Step-by-step guide to repotting plants


DIY and how-to

Different-sized terracotta pots, a yellow metal watering can, and a selection of plants on a white table.

Just as hermit crabs outgrow their shells, house plants will eventually outgrow their pots. 

Signs that your plants have become too big for their current pots include: declining or stunted growth, pale and dull leaves, and water that drains very quickly through the soil. 

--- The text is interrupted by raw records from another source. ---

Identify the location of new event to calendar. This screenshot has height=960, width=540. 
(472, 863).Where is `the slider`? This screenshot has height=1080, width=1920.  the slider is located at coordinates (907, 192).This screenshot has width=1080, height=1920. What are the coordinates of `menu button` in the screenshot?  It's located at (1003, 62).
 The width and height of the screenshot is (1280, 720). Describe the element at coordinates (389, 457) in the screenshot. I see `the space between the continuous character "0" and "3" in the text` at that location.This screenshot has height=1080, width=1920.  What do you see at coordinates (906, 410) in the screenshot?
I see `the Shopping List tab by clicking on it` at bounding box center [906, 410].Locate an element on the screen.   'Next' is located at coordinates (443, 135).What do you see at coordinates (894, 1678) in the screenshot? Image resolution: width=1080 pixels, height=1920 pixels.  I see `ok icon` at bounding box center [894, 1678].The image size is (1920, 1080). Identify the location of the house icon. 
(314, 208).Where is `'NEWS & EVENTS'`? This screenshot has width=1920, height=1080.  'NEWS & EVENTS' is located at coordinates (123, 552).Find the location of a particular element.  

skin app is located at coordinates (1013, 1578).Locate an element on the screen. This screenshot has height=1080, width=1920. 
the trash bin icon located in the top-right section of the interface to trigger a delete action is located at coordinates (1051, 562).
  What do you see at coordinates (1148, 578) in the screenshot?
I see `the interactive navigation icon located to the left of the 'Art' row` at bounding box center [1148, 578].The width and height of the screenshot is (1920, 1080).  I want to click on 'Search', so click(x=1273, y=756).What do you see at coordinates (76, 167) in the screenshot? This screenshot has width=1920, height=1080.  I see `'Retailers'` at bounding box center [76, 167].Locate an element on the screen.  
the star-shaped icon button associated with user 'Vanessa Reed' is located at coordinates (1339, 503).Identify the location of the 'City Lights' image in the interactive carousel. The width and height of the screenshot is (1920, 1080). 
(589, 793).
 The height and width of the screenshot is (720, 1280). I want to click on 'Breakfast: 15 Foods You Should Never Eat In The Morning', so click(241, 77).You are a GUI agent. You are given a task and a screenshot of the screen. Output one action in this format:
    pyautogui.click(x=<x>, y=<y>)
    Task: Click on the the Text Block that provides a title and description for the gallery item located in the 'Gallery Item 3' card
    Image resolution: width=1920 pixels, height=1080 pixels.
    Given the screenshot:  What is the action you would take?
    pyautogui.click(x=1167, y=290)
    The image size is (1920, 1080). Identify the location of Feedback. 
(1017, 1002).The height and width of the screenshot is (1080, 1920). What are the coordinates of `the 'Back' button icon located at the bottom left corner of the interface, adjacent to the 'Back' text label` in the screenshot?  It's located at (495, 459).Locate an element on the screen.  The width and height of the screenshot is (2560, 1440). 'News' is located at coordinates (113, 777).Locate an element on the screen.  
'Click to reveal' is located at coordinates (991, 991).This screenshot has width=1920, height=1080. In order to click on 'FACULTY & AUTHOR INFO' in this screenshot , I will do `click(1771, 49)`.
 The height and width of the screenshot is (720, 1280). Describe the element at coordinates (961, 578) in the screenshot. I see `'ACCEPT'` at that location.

Follow this step-by-step guide to repotting your plants: 

  • First, choose a container that is only about 5cm larger in diameter than the current pot. If the pot is too large the potting soil will retain too much water which can cause root rot. 
  • Carefully free the plant from its current container. It may be helpful to dampen the soil so that the roots can slide freely from the side of the pot. 
  • Now tickle the roots! Using your fingers, gently loosen and pull apart the roots along the sides and bottom of the root ball. Dead or decaying roots can be cut away using a pair of secateurs. This step will encourage new root growth. 
  • Now place your plant in the middle of its new container. Buy high quality potting soil that is lightweight and has good drainage. Adjust the height of the plant, using the potting soil, so that the soil line is about 1-2cm from the top of the container. Now fill in the rest of the container, gently pressing the soil around the plant’s roots. 
  • Water the plant and allow the water to flow out from the bottom of the container to ensure good contact with the roots. Add more soil if necessary. 

Repotting your house plants will greatly improve their overall health. It’s like sending your plants to a health spa. We tend to ignore indoor plants, treating them like green statues, until they look so awful there’s no way you cannot see them. So be kind to your plants and take time to give them a new home this year!